Kubernetes Scaling Reference

This topic describes the configuration options for scaling your Imply cluster on Kubernetes. For general information on how to deploy Imply on Kubernetes, see Install Imply Private on Kubernetes.

Configuring the node count

The default Helm configuration deploys one each of master, query, and data nodes. To increase the number of nodes running in the cluster, modify the value for replicaCount in values.yaml and then run helm update.

For example, to increase the master replica count to three nodes, set the following in values.yaml:

master:
  replicaCount: 3

Configuring available disk

To increase the disk available to data nodes you can:

Increase the size of the requested persistent volume.
Add volume requests and set the Druid segment cache to span across them. Additional volumes can take advantage of multiple volumes on a node.

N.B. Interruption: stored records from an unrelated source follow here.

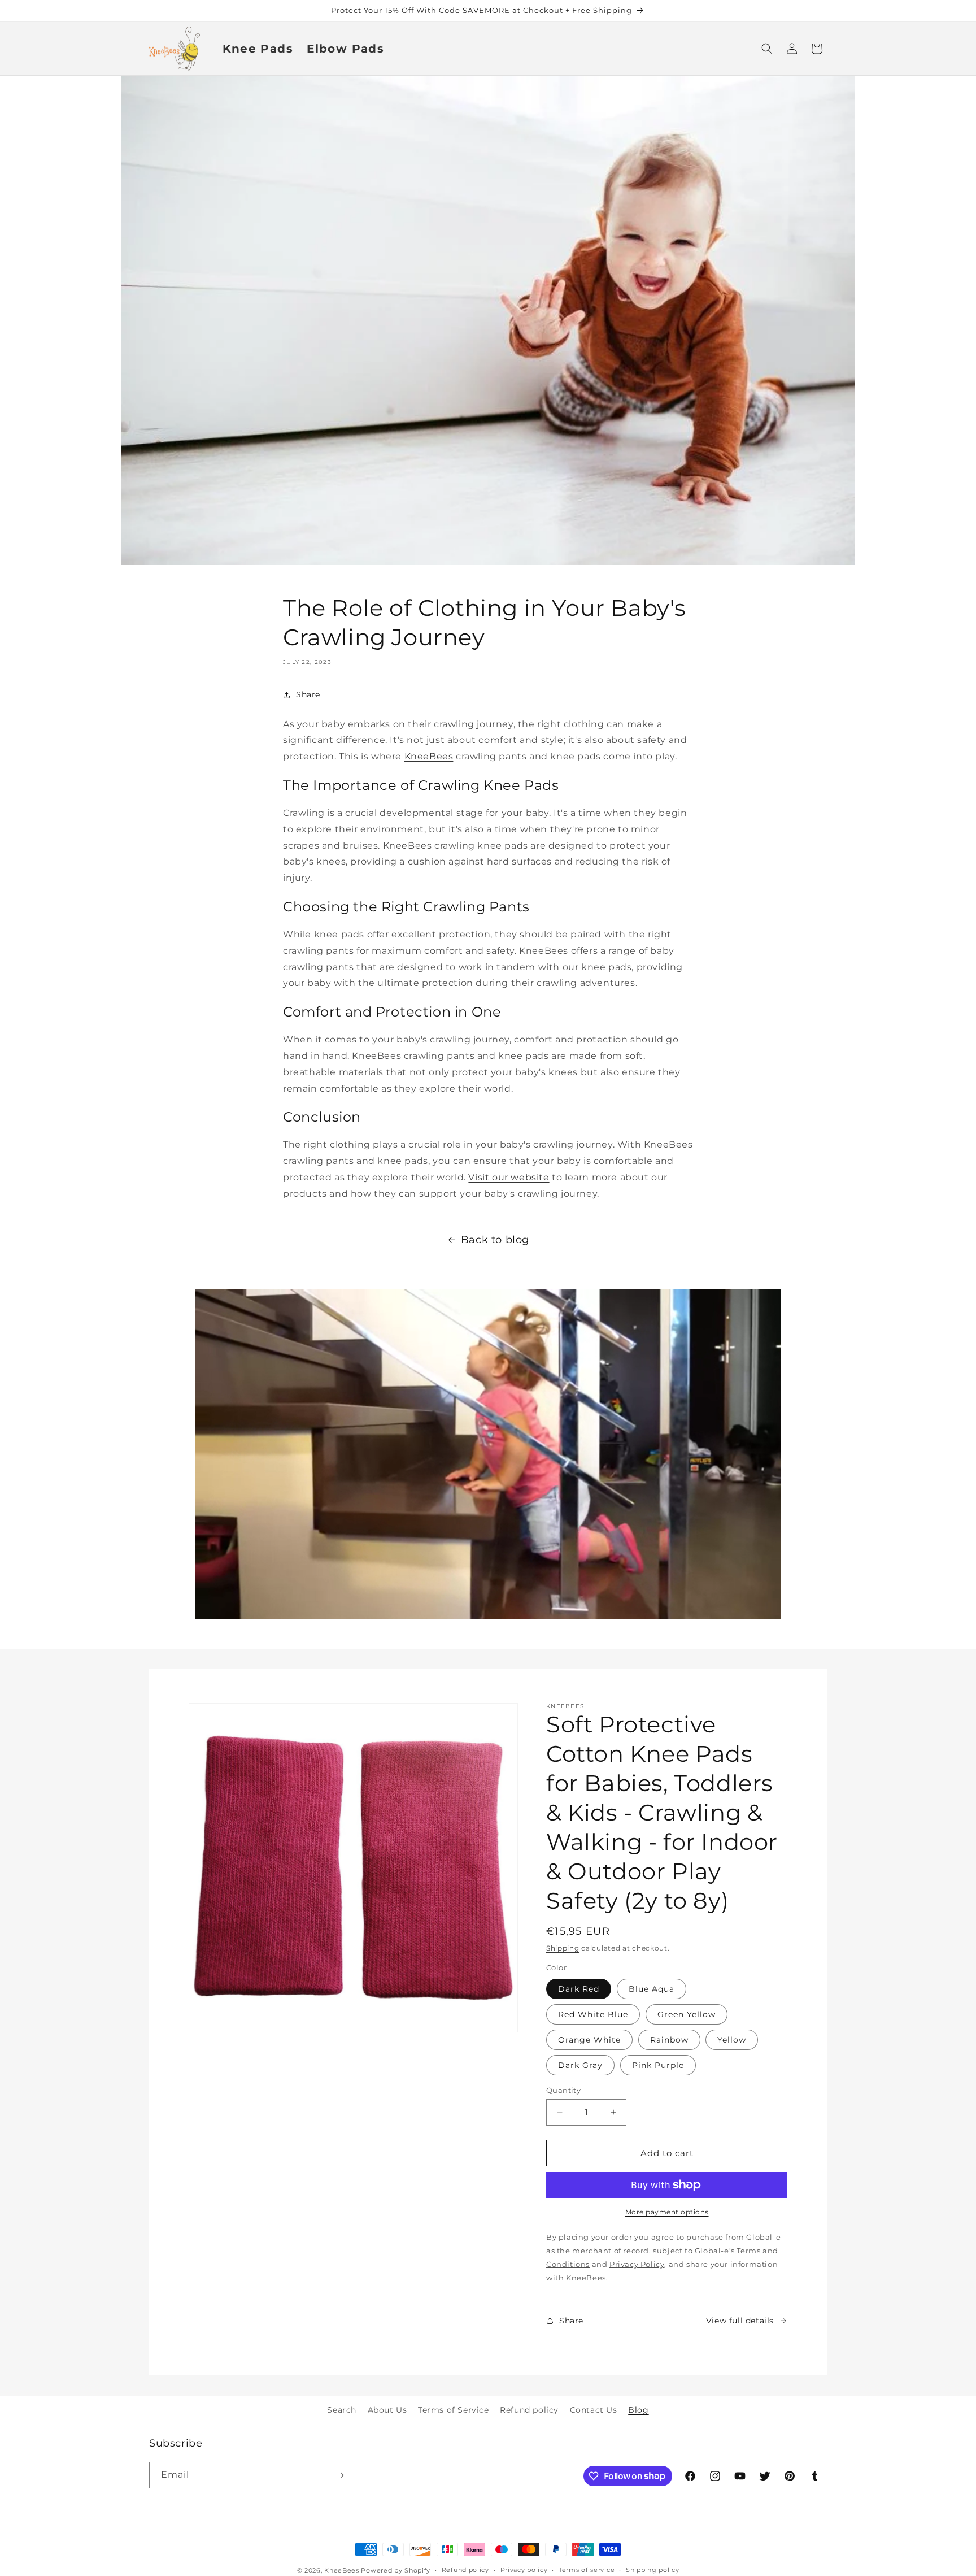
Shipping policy (652, 2570)
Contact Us (593, 2410)
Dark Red (578, 1988)
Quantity (563, 2089)
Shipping (563, 1948)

Carefully consider the disk size you allocate to data nodes before going to production. Increasing the size of a volume is not supported by all storageClass implementations.

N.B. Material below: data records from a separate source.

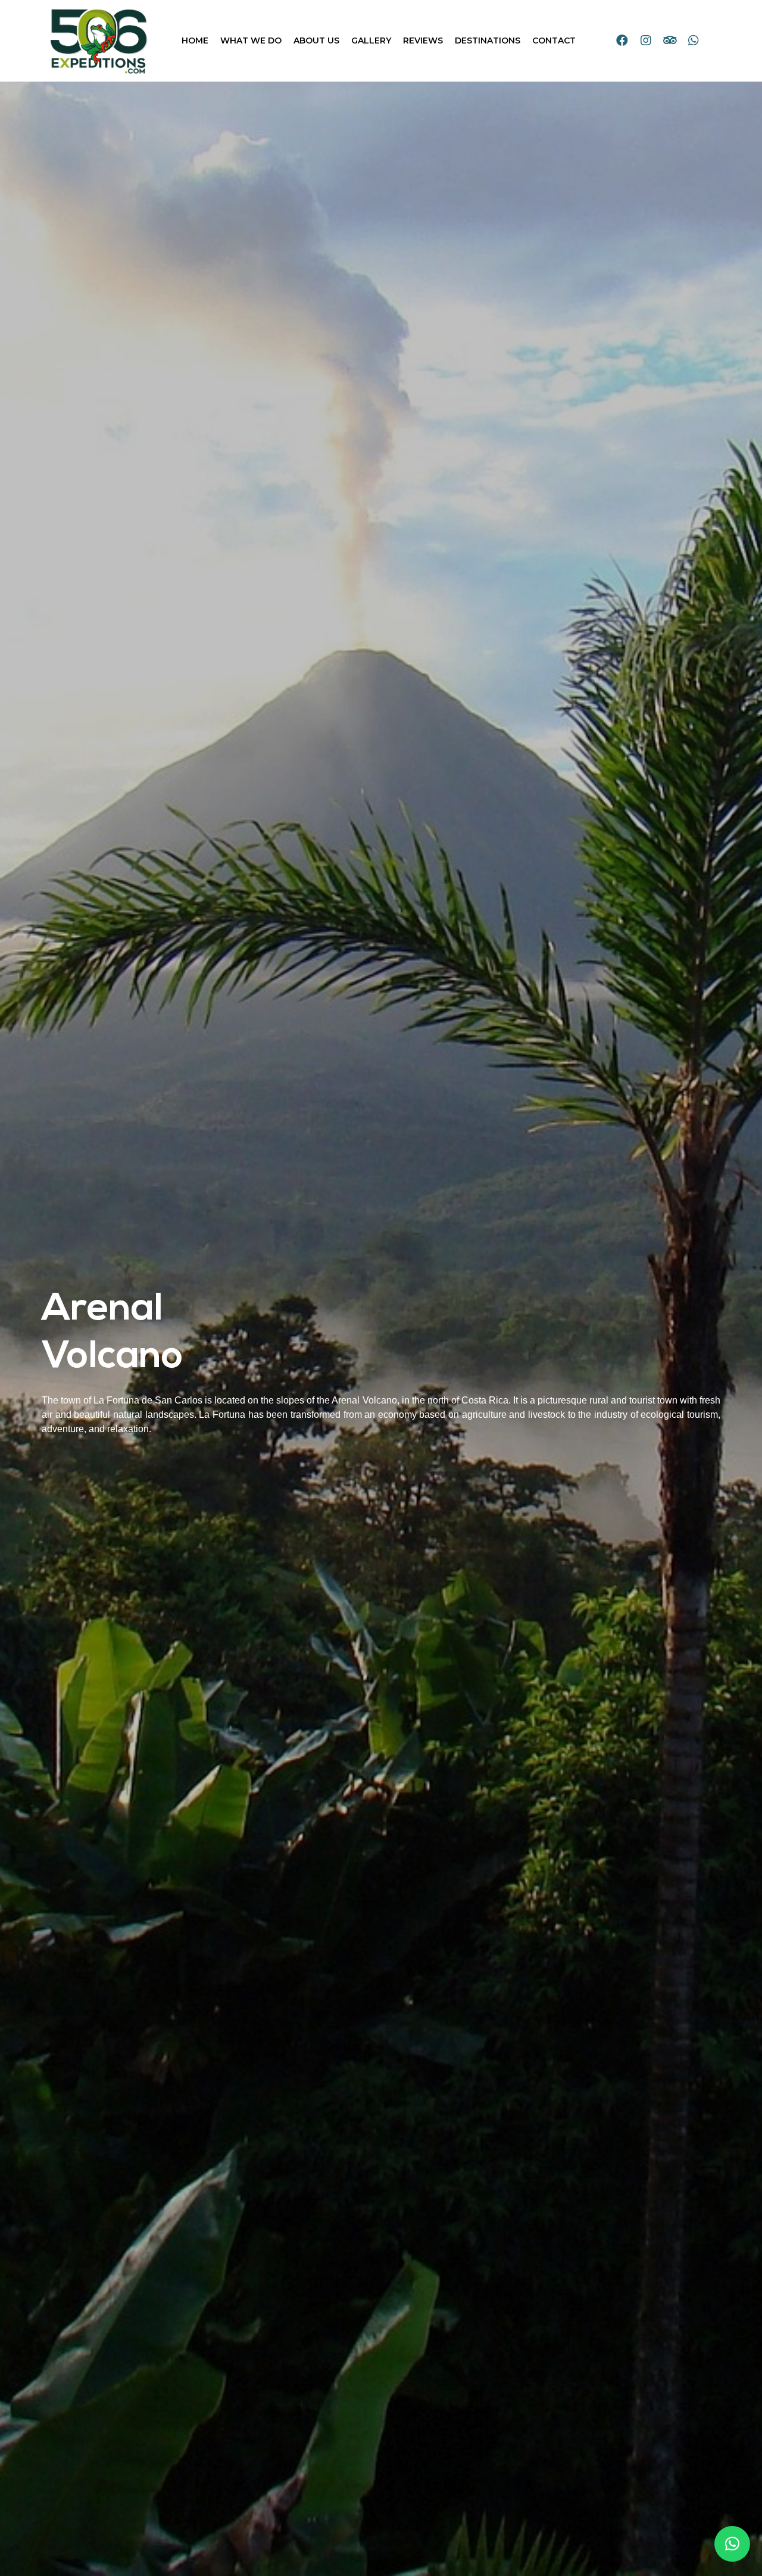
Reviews (423, 40)
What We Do (251, 40)
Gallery (371, 40)
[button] (732, 2544)
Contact (554, 40)
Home (195, 40)
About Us (316, 40)
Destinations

Increasing the size of volume claims for StatefulSet is currently out of the scope of this documentation. Depending on the storageClass used, this may be hard to change. See https://github.com/kubernetes/kubernetes/issues/68737 for more information.

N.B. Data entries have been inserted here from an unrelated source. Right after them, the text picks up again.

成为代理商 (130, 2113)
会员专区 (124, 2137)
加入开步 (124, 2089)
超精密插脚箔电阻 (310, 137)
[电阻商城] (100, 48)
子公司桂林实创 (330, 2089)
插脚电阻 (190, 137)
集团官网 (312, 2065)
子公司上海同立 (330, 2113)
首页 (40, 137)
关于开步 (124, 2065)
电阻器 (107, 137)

Increasing requested volume size

To make a larger initial request of volume size, modify the following section in values.yaml:

dataTier1:
  ...
  segmentCacheVolume:
    storageClassName:
    resources:
      requests:
        storage: 40Gi
  ...

Configure the storage setting in Druid in the historical runtime properties key in the druid section of values.yaml. For example:

druid:
  historicalRuntimeProperties:
    - 'druid.segmentCache.locations=[{"path": "/mnt/var", "maxSize": 40000000000}]'
    - 'druid.server.maxSize=40000000000'

Keep in mind that this size is the amount of storage used for segment cache only. There should be about 25 GB of additional space available for other internal processes, such as temporary storage space for ingestion, heap dumps, and log files.

See the Druid configuration documentation for more information.

Adding a volume claim

You can add volume claims to the extraVolumeClaimTemplates section in values.yaml. For example:

dataTier1:
  ...
  extraVolumeClaimTemplates:
    - metadata:
        name: var2
      spec:
        accessModes:
          -ReadWriteOnce
        resources:
          requests:
            storage: 20Gi
  ...

After you add a volume claim, verify that the data pods mount this volume. Update the extraVolumeMounts section in values.yaml. For example:

dataTier1:
  ...
  extraVolumeMounts:
    - mountPath: "/mnt/var2"
      name: var2
  ...

The value of name in the extra volume mounts section must match the name from the extra volume claim templates section. Do not use the reserved namesvar or tmp. They are used by the defaults segmentCacheVolume and tmpVolume. To configure Druid use the new volume, update the historical runtime properties in values.yaml:

druid:
  historicalRuntimeProperties:
    - 'druid.segmentCache.locations=[{"path": "/mnt/var", "maxSize": 40000000000}, {"path": "/mnt/var2", "maxSize": 20000000000}]'
    - 'druid.server.maxSize=60000000000'

This adds /mnt/var2 as another available location to cache segments and sets druid.server.maxSize to the combined size of the two locations. See the Druid configuration documentation for more information.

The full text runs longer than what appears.